Singh, in a written reply in the Lok Sabha on Wednesday to a question raised by DMK’s T.R. Baalu, said the India-Russia Inter-Governmental Agreement of 2010 facilitates storage and reprocessing of spent nuclear fuel generated at Kudankulam Nuclear Power Project (KNPP).
“India has adopted a ‘closed fuel cycle’, where spent nuclear fuel is regarded as a material of resource,” he said.
“Given the very small quantity of high level waste generated post reprocessing and technologies for separation, partitioning and burning of waste being developed by the country, there is no need of deep underground geological disposal facility in the near future.”
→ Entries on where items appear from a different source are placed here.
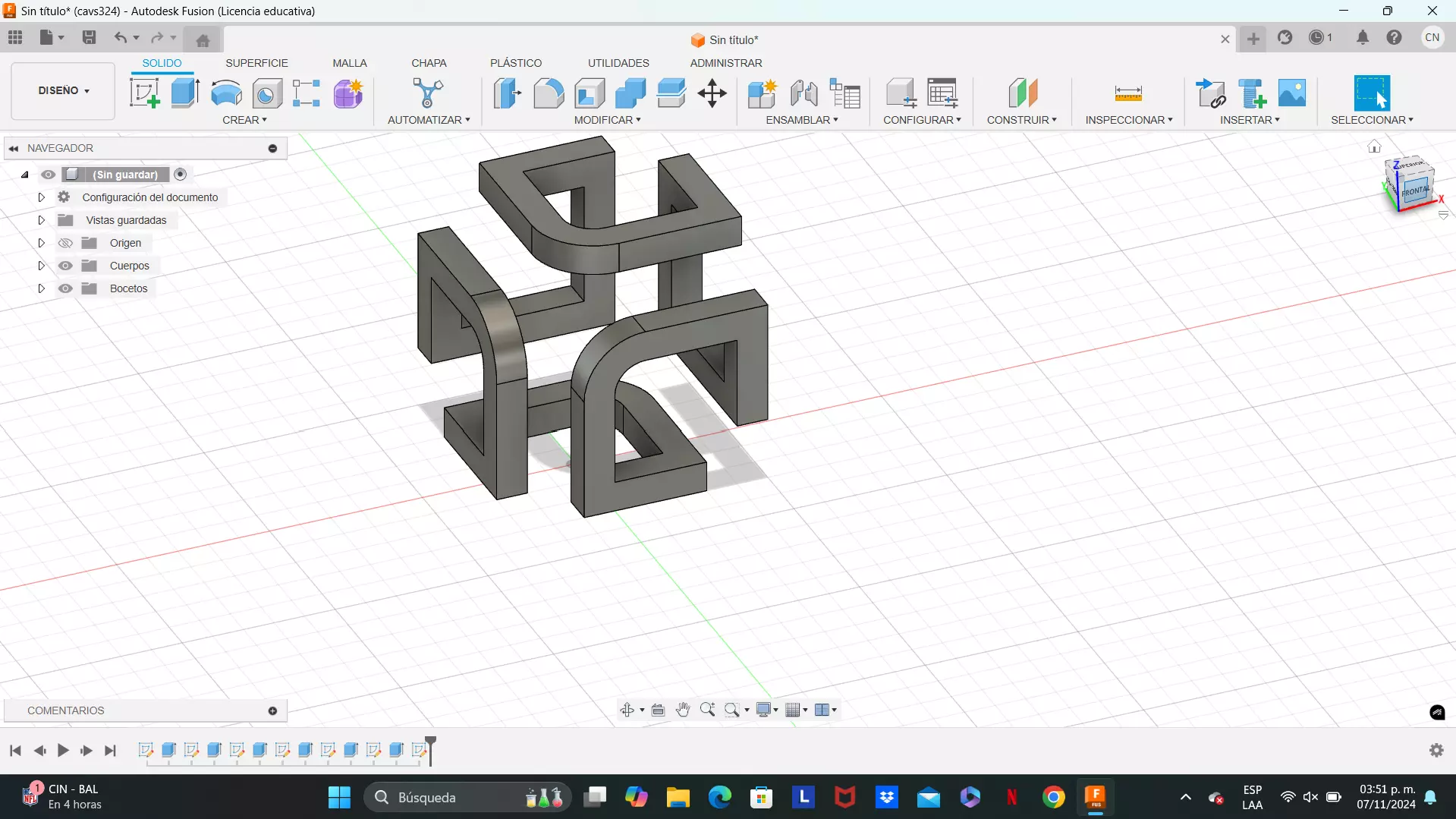Open the CREAR menu
Image resolution: width=1456 pixels, height=819 pixels.
pos(244,120)
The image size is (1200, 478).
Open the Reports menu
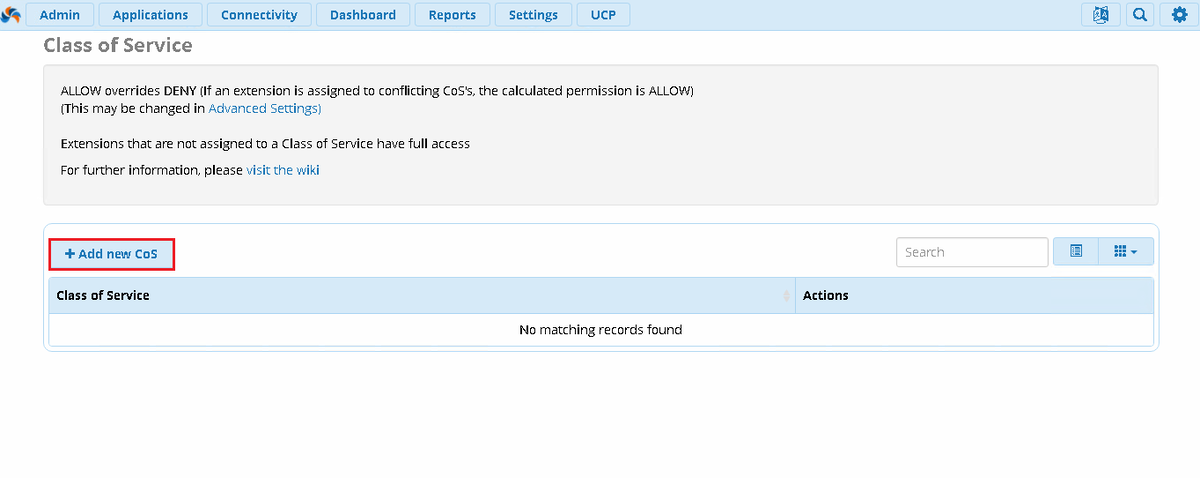(x=452, y=15)
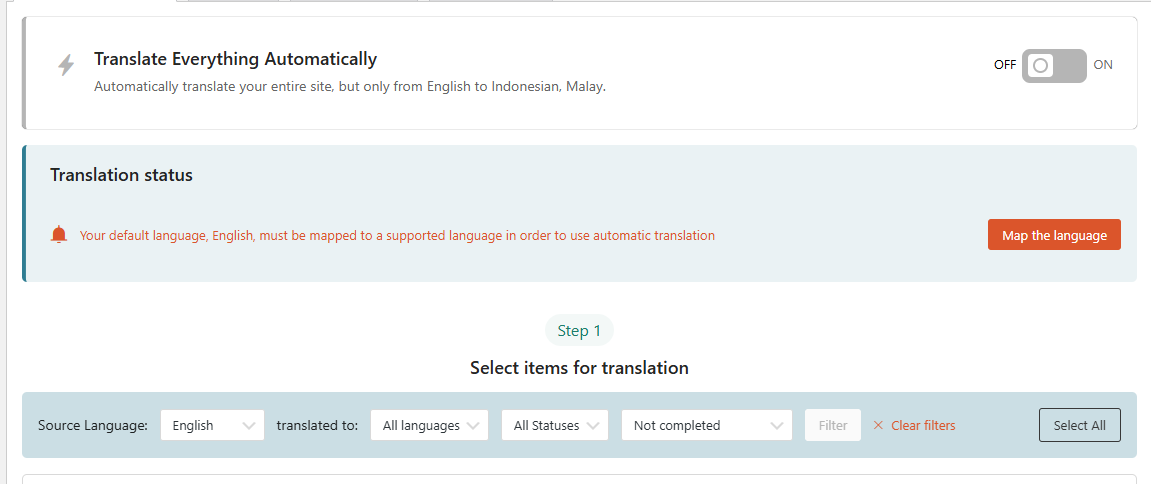
Task: Open the All Statuses dropdown
Action: (555, 425)
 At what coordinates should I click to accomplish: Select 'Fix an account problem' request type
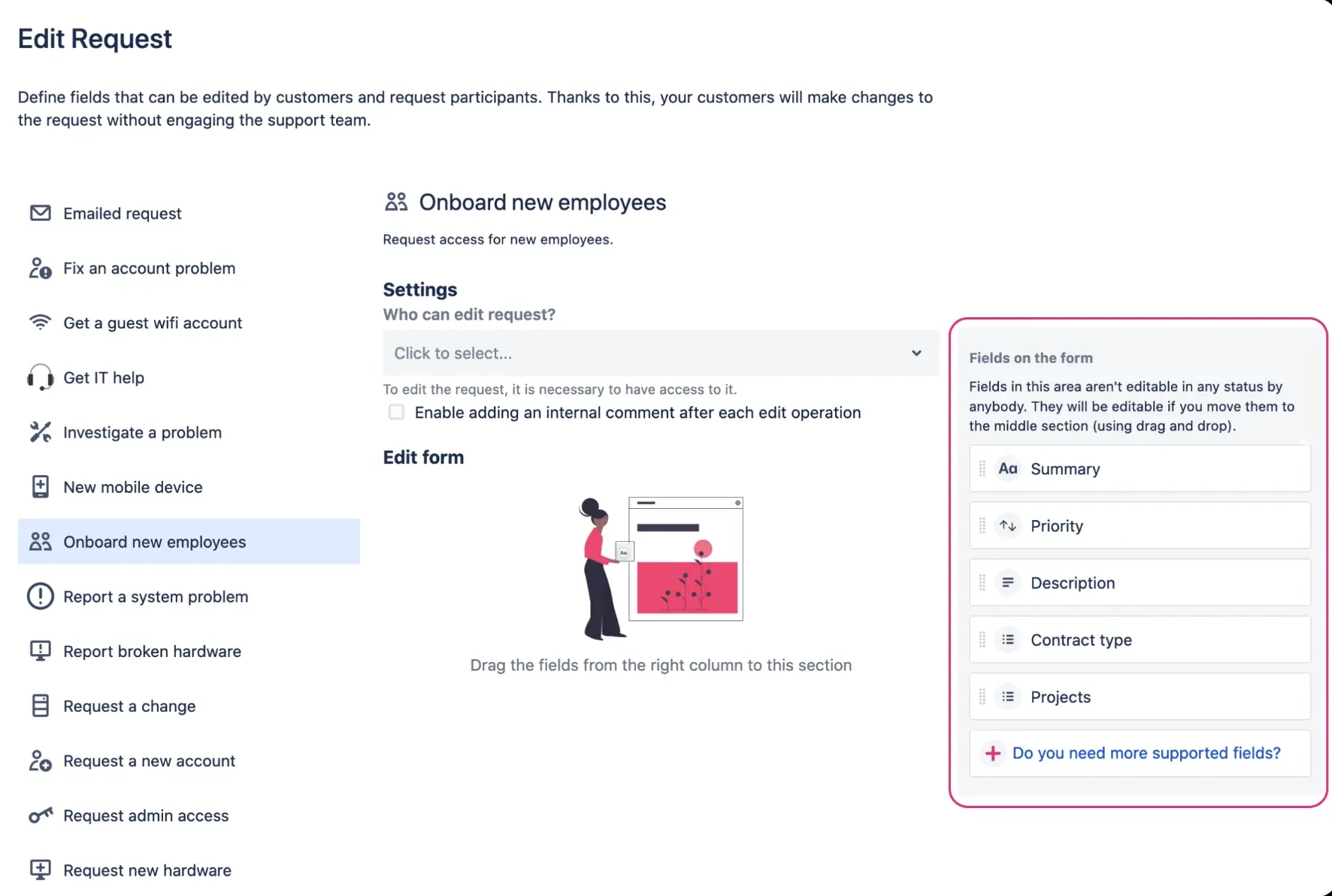pyautogui.click(x=149, y=268)
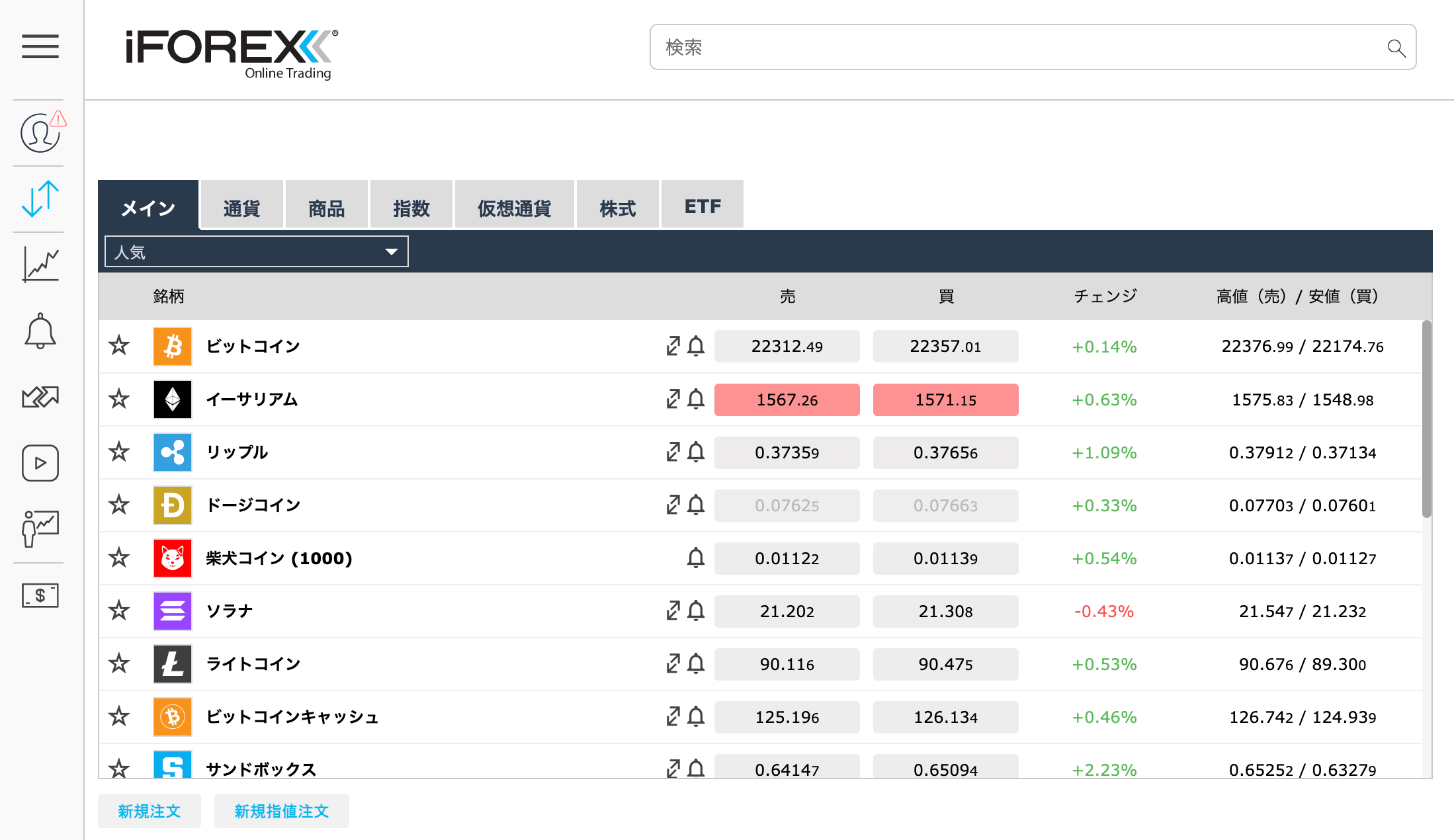The height and width of the screenshot is (840, 1454).
Task: Click the 新規注文 button
Action: tap(149, 811)
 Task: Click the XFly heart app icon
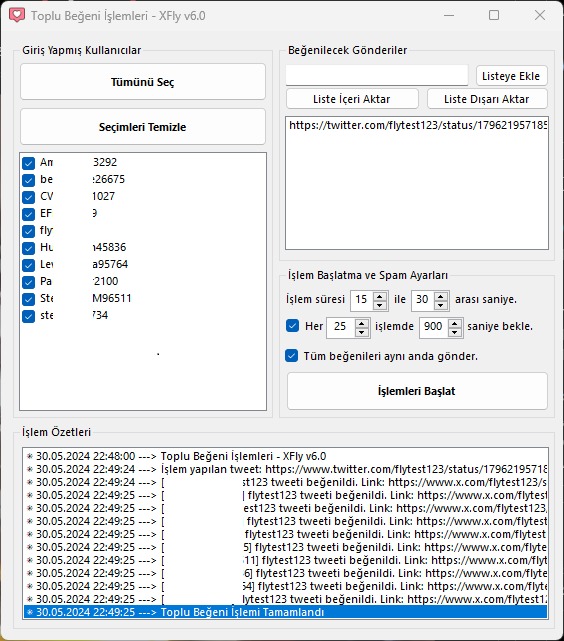(17, 16)
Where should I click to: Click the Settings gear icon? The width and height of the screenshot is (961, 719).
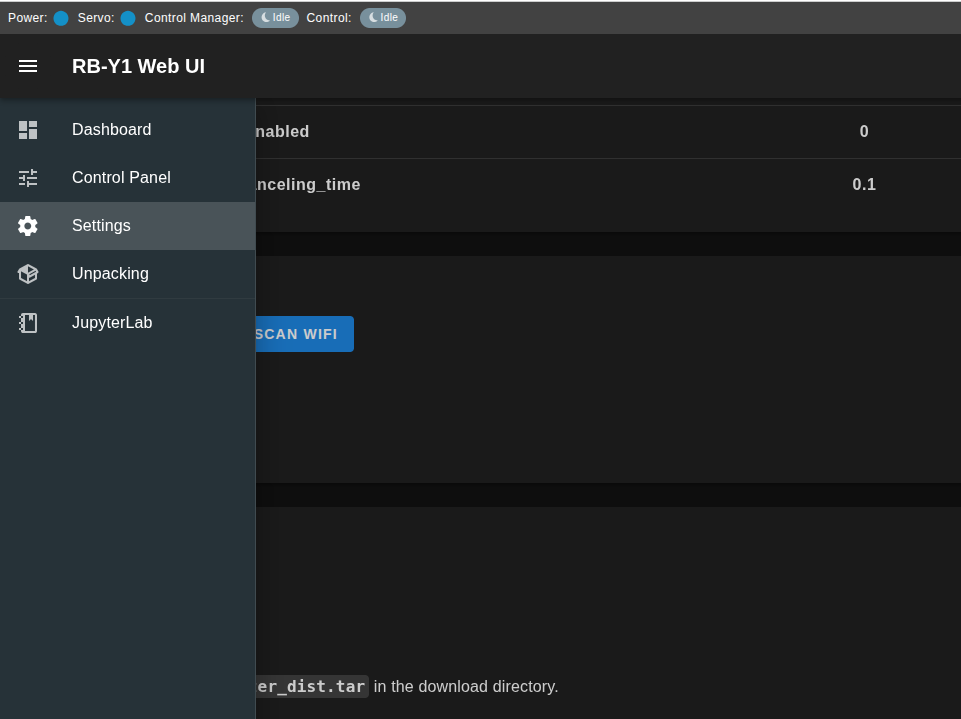point(28,226)
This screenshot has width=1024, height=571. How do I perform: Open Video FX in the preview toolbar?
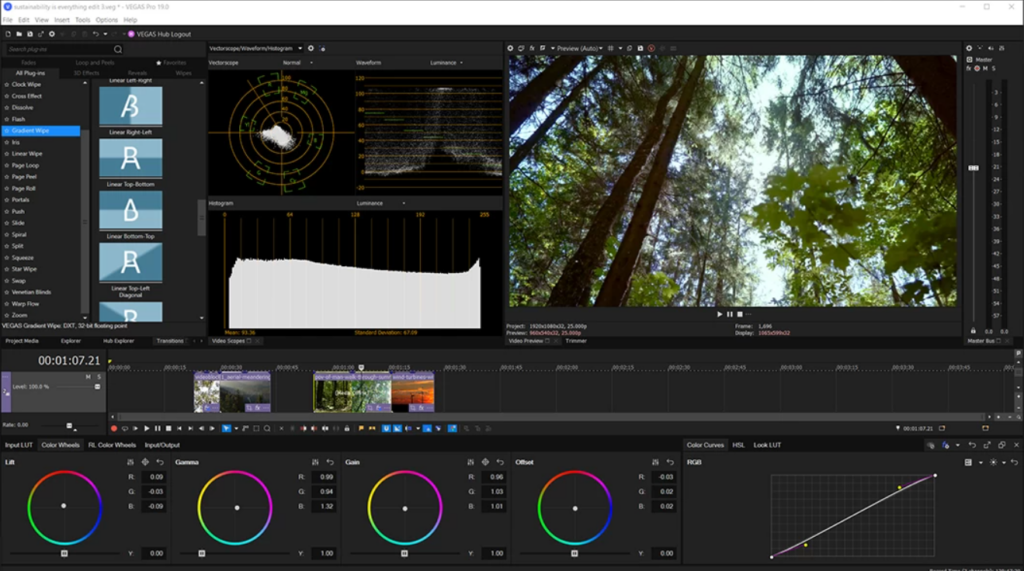531,48
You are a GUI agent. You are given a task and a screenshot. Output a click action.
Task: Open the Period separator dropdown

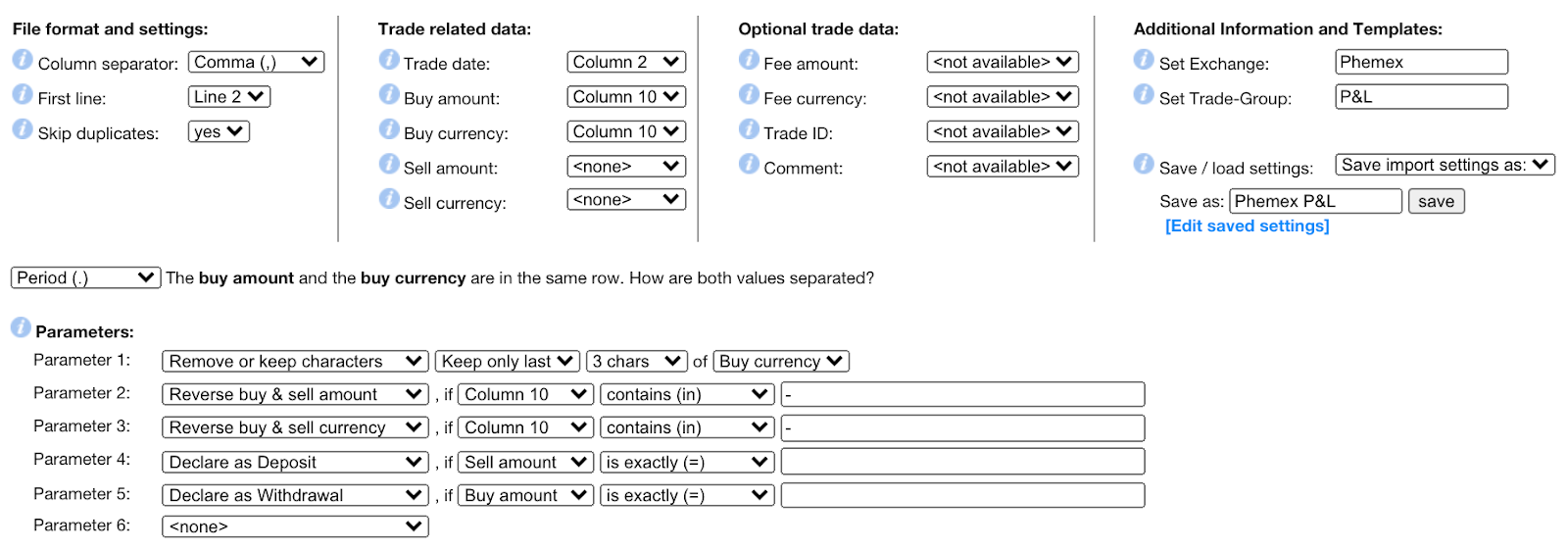(x=85, y=277)
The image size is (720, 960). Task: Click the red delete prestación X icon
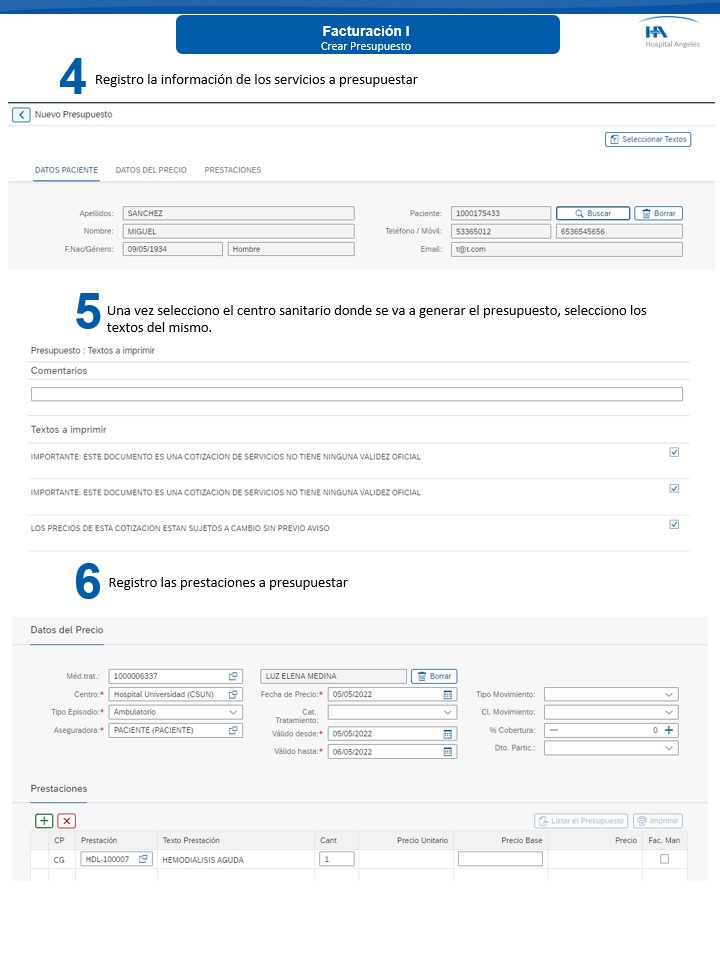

On the issue of construction of a spent fuel storage facility at the KNPP, Singh said: “The scheme of storage of spent (used) fuel in a nuclear power plant is two-fold. The first place of storing spent fuel is located within the reactor building/service building, generally known as the spent fuel storage pool/bay and the other is called the ‘Away From Reactor’ (AFR) Spent Fuel Storage Facility, within the plant premises.”
He said these facilities are designed with a comprehensive approach to safety to withstand extreme natural events like earthquakes and tsunamis with provisions of large operational safety margins for safe, sound, and reliable performance.
“These are designed to ensure that there would be no adverse impact on plant personnel, general public or the environment. AFRs are also already constructed and functional at other sites like Tarapur, Maharashtra and Rawatbhata, Rajasthan,” Singh said.
India’s atomic power plant operator Nuclear Power Corporation of India Ltd (NPCIL) has two 1,000 MW plants (Units 1 and 2) at Kudankulam, while four more are under construction (Units 3, 4, 5 and 6).
All the six units are built with Russian technology and equipment supplied by that country’s integrated nuclear power operator, Rosatom.
Rosatom has already started supplying equipment for Units 3-6.
Earlier Baalu, in a letter to Prime Minister Narendra Modi, had said the Indian government should impress upon Russia and send the spent nuclear fuel of the first two units in Kudankulam to that country for storage in their facility.
Baalu had also urged Modi to set up the deep geological repository as a National Priority in uninhabited area so that the spent fuel of nuclear power plants in Kudankulam and the Madras Atomic Power Station (MAPS) could be safely stored.
Referring to the clearance given to NPCIL by Atomic Energy Regulatory Board (AERB) to set up a spent fuel storage facility or AFR, he had urged Modi to revoke the consent.
The AERB had given its consent to site the AFR for storing the spent fuel generated from nuclear power plants 1,2, 3 and 4 of 1,000 MW each.
Baalu said the NPCIL had told the Supreme Court in May 2018 that it does not have previous experience with long term storage requirements of high burn up Russian type pressurised water reactor fuel in India.
The DMK leader said in the absence of a deep geological repository in the country, there is every possibility that the AFR in Kudankulam could become the permanent SNF storage facility.